- [Instruções da tarefa] De acordo com o texto sobre a cervejaria Oripacha, o que está incluído no projeto das cervejas "fixas"?

- [Bloco de texto]
━━━━
A ideia da marca também tem um caráter social envolvido. "A Oripacha também tem o objetivo de sempre estar compartilhando e mostrando em suas redes sociais e outros canais que o lugar de mulher é onde ela quiser", comenta Julia. Outra preocupação da cervejaria é com o meio ambiente.
"Ela surgiu de uma paixão por cerveja junto com a vontade de estar perto da natureza e retribuir todos os benefícios que ela nos presenteia, desde o alimento até a água". A marca trabalha com duas linhas: a de cervejas "fixas", produzidas o ano todo, e cujo projeto inclui o replantio de árvores em áreas desmatadas, e as "sazonais", nas quais os insumos são coletados na própria sede, respeitando ciclos naturais de cada um deles.

Sebrae apoia os futuros empreendedores do setor

Quem quer empreender neste mercado pode contar com o apoio de entidades representativas. Até 2019, o Sebrae-RS tinha a proposta do Polo Cervejeiro do Rio Grande do Sul, voltado exclusivamente para cervejarias artesanais.
━━━━
- [Dados fornecidos]
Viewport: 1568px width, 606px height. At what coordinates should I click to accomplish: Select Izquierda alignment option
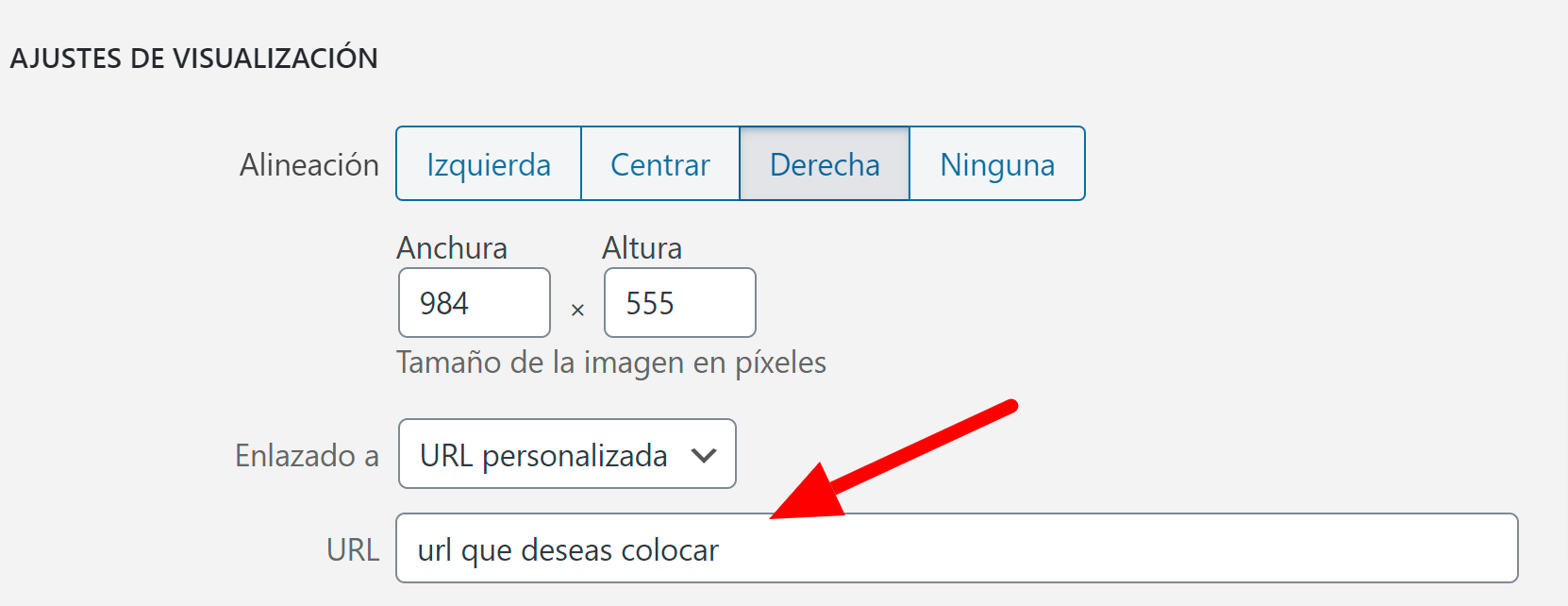[x=489, y=164]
━━━━
- [Solução do problema] O replantio de árvores em áreas desmatadas.